→ **What the task asks**: Please copy the passage on grit below word for word, starting with "I was reading" and going on through "Purpose was fascinating.".

→ **Source text**:
--- BEGIN ---
If this sounds too good to be true, bear in mind: continuous delivery is not magic. It’s about continuous, daily improvement — the constant discipline of pursuing higher performance by following the heuristic “if it hurts, do it more often, and bring the pain forward.”

~ Jez Humble — continuousdelivery.com

I was reading the book — Grit: The Power of Passion and Perseverance. As the title says, the book talks about why passion and perseverance is the secret sauce for success than talent. The key is the “never give up attitude in failures” and putting the hard work. The book is filled with studies proving the same.

The book Lean Mindset too refers to Purpose and Energized workers as the key to success. Similar results are mentioned in the 2017 State of DevOps Report also. The research was done to see how DevOps practices yield remarkable results for IT teams and organisations.

All these prove that Grit is required both at the individual level and organisational level.

According to the author Angela Duckworth, grit is about four things.

  • Interest
  • Practice
  • Purpose
  • Hope

While the above are self-explanatory, the definition of Purpose was fascinating.
--- END ---
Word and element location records
--- BEGIN ---
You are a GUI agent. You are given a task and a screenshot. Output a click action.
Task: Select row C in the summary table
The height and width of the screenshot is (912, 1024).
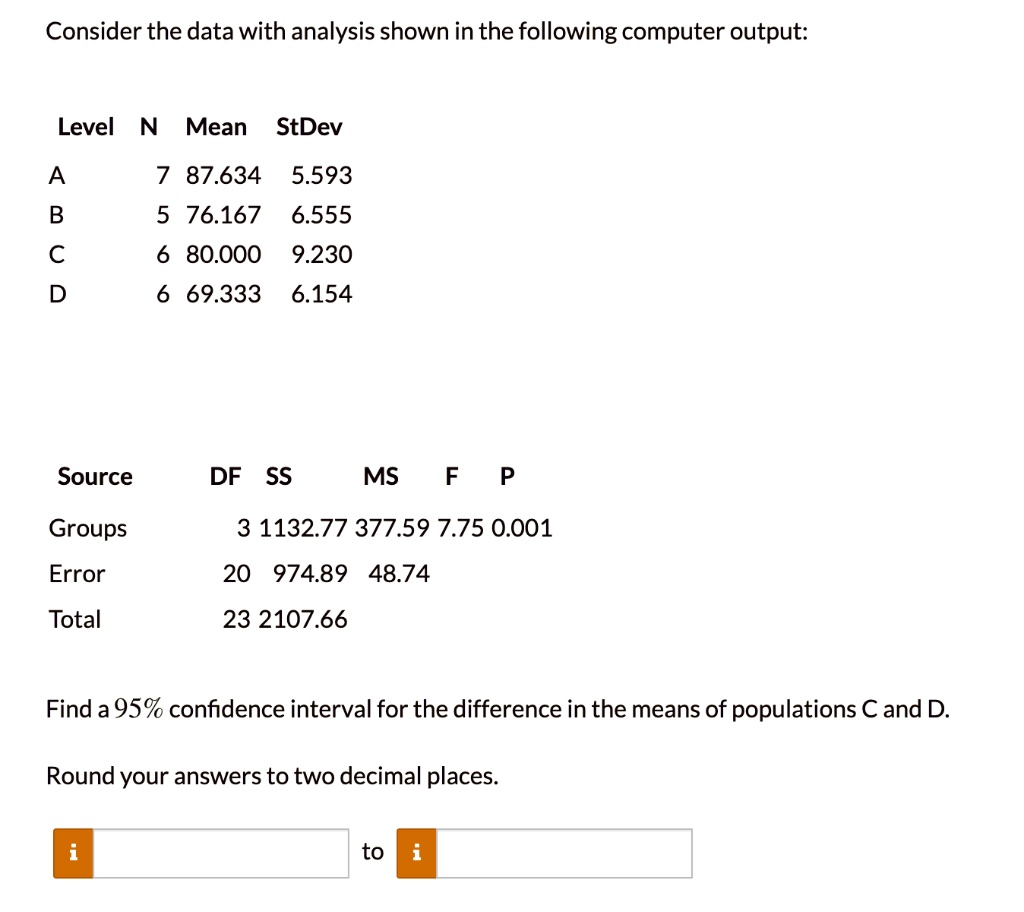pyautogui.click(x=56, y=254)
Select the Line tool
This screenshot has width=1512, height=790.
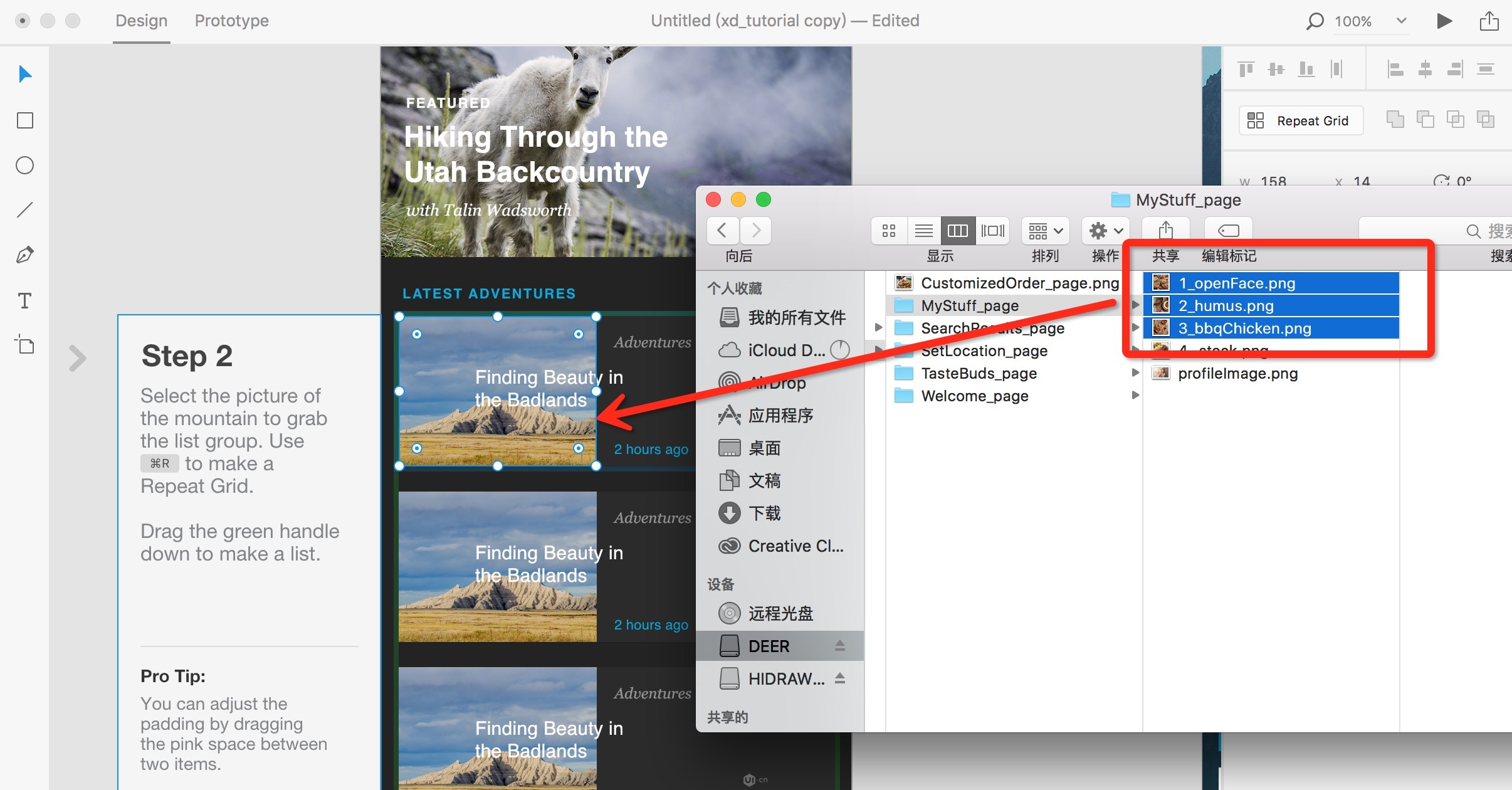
--- END ---
→ **Response**:
I was reading the book — Grit: The Power of Passion and Perseverance. As the title says, the book talks about why passion and perseverance is the secret sauce for success than talent. The key is the “never give up attitude in failures” and putting the hard work. The book is filled with studies proving the same.

The book Lean Mindset too refers to Purpose and Energized workers as the key to success. Similar results are mentioned in the 2017 State of DevOps Report also. The research was done to see how DevOps practices yield remarkable results for IT teams and organisations.

All these prove that Grit is required both at the individual level and organisational level.

According to the author Angela Duckworth, grit is about four things.

  • Interest
  • Practice
  • Purpose
  • Hope

While the above are self-explanatory, the definition of Purpose was fascinating.